- SET TASK
Retype each line of the material below without any changes.

** BEGIN DATA PROVIDED **

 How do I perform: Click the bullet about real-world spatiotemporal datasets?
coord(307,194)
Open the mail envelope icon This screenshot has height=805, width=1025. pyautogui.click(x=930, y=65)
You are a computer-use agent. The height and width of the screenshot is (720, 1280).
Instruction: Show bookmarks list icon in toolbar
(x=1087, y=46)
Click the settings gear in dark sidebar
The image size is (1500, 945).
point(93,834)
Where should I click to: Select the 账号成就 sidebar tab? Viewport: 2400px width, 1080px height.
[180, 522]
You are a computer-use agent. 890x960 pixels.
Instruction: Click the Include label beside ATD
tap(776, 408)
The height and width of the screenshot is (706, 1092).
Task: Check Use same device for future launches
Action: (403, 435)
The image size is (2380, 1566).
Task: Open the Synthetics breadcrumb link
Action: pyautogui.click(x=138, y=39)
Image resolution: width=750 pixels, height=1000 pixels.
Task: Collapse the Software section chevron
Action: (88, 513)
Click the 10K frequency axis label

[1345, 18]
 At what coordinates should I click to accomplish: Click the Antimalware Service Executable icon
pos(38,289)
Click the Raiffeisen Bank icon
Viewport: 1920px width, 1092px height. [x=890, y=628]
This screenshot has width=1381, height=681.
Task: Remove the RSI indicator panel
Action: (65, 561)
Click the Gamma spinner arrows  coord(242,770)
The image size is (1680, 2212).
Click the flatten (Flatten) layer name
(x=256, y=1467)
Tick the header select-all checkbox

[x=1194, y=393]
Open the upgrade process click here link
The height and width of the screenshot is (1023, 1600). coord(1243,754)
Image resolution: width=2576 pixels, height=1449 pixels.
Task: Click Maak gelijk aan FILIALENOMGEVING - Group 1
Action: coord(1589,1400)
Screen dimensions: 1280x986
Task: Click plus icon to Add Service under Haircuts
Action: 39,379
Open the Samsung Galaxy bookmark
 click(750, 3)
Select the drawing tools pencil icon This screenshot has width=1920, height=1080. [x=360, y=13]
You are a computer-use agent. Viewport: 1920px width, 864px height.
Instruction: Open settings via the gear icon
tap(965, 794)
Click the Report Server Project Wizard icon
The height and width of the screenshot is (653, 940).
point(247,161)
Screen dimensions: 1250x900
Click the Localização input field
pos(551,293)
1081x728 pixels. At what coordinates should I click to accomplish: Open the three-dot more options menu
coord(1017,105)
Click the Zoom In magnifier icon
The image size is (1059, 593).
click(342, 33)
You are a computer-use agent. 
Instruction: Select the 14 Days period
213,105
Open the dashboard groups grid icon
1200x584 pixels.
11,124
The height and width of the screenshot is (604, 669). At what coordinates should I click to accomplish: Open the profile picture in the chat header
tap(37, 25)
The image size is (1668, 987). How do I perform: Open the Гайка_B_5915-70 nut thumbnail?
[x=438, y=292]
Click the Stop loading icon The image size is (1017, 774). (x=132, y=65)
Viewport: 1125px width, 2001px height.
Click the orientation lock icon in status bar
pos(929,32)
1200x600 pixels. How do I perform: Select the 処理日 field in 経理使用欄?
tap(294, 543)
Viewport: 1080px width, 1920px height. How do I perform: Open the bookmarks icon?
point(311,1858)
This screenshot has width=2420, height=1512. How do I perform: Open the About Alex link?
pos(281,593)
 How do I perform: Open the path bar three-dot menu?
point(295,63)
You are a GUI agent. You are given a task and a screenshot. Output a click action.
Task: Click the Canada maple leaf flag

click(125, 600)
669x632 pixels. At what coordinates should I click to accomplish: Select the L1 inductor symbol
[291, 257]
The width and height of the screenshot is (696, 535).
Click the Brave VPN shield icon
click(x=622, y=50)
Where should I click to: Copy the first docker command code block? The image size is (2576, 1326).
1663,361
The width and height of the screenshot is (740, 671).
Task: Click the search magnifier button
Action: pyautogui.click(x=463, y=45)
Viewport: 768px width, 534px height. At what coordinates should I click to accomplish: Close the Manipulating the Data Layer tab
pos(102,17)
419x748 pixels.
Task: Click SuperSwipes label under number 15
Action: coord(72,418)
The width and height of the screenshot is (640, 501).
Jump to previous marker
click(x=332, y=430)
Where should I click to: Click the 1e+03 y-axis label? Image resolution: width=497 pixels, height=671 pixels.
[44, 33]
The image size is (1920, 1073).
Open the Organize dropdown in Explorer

** END DATA PROVIDED **

- EXERCISE RESULT
 How do I perform: Click the bullet about real-world spatiotemporal datasets?
coord(307,194)
Open the mail envelope icon This screenshot has height=805, width=1025. pyautogui.click(x=930, y=65)
You are a computer-use agent. The height and width of the screenshot is (720, 1280).
Instruction: Show bookmarks list icon in toolbar
(x=1087, y=46)
Click the settings gear in dark sidebar
The image size is (1500, 945).
point(93,834)
Where should I click to: Select the 账号成就 sidebar tab? Viewport: 2400px width, 1080px height.
[180, 522]
You are a computer-use agent. 890x960 pixels.
Instruction: Click the Include label beside ATD
tap(776, 408)
The height and width of the screenshot is (706, 1092).
Task: Check Use same device for future launches
Action: (403, 435)
The image size is (2380, 1566).
Task: Open the Synthetics breadcrumb link
Action: pyautogui.click(x=138, y=39)
Image resolution: width=750 pixels, height=1000 pixels.
Task: Collapse the Software section chevron
Action: (88, 513)
Click the 10K frequency axis label

[1345, 18]
 At what coordinates should I click to accomplish: Click the Antimalware Service Executable icon
pos(38,289)
Click the Raiffeisen Bank icon
Viewport: 1920px width, 1092px height. [x=890, y=628]
This screenshot has width=1381, height=681.
Task: Remove the RSI indicator panel
Action: (65, 561)
Click the Gamma spinner arrows  coord(242,770)
The image size is (1680, 2212).
Click the flatten (Flatten) layer name
(x=256, y=1467)
Tick the header select-all checkbox

[x=1194, y=393]
Open the upgrade process click here link
The height and width of the screenshot is (1023, 1600). coord(1243,754)
Image resolution: width=2576 pixels, height=1449 pixels.
Task: Click Maak gelijk aan FILIALENOMGEVING - Group 1
Action: coord(1589,1400)
Screen dimensions: 1280x986
Task: Click plus icon to Add Service under Haircuts
Action: 39,379
Open the Samsung Galaxy bookmark
 click(750, 3)
Select the drawing tools pencil icon This screenshot has width=1920, height=1080. [x=360, y=13]
You are a computer-use agent. Viewport: 1920px width, 864px height.
Instruction: Open settings via the gear icon
tap(965, 794)
Click the Report Server Project Wizard icon
The height and width of the screenshot is (653, 940).
point(247,161)
Screen dimensions: 1250x900
Click the Localização input field
pos(551,293)
1081x728 pixels. At what coordinates should I click to accomplish: Open the three-dot more options menu
coord(1017,105)
Click the Zoom In magnifier icon
The image size is (1059, 593).
click(342, 33)
You are a computer-use agent. 
Instruction: Select the 14 Days period
213,105
Open the dashboard groups grid icon
1200x584 pixels.
11,124
The height and width of the screenshot is (604, 669). At what coordinates should I click to accomplish: Open the profile picture in the chat header
tap(37, 25)
The image size is (1668, 987). How do I perform: Open the Гайка_B_5915-70 nut thumbnail?
[x=438, y=292]
Click the Stop loading icon The image size is (1017, 774). (x=132, y=65)
Viewport: 1125px width, 2001px height.
Click the orientation lock icon in status bar
pos(929,32)
1200x600 pixels. How do I perform: Select the 処理日 field in 経理使用欄?
tap(294, 543)
Viewport: 1080px width, 1920px height. How do I perform: Open the bookmarks icon?
point(311,1858)
This screenshot has width=2420, height=1512. How do I perform: Open the About Alex link?
pos(281,593)
 How do I perform: Open the path bar three-dot menu?
point(295,63)
You are a GUI agent. You are given a task and a screenshot. Output a click action.
Task: Click the Canada maple leaf flag

click(125, 600)
669x632 pixels. At what coordinates should I click to accomplish: Select the L1 inductor symbol
[291, 257]
The width and height of the screenshot is (696, 535).
Click the Brave VPN shield icon
click(x=622, y=50)
Where should I click to: Copy the first docker command code block? The image size is (2576, 1326).
1663,361
The width and height of the screenshot is (740, 671).
Task: Click the search magnifier button
Action: pyautogui.click(x=463, y=45)
Viewport: 768px width, 534px height. At what coordinates should I click to accomplish: Close the Manipulating the Data Layer tab
pos(102,17)
419x748 pixels.
Task: Click SuperSwipes label under number 15
Action: coord(72,418)
The width and height of the screenshot is (640, 501).
Jump to previous marker
click(x=332, y=430)
Where should I click to: Click the 1e+03 y-axis label? Image resolution: width=497 pixels, height=671 pixels.
[44, 33]
The image size is (1920, 1073).
Open the Organize dropdown in Explorer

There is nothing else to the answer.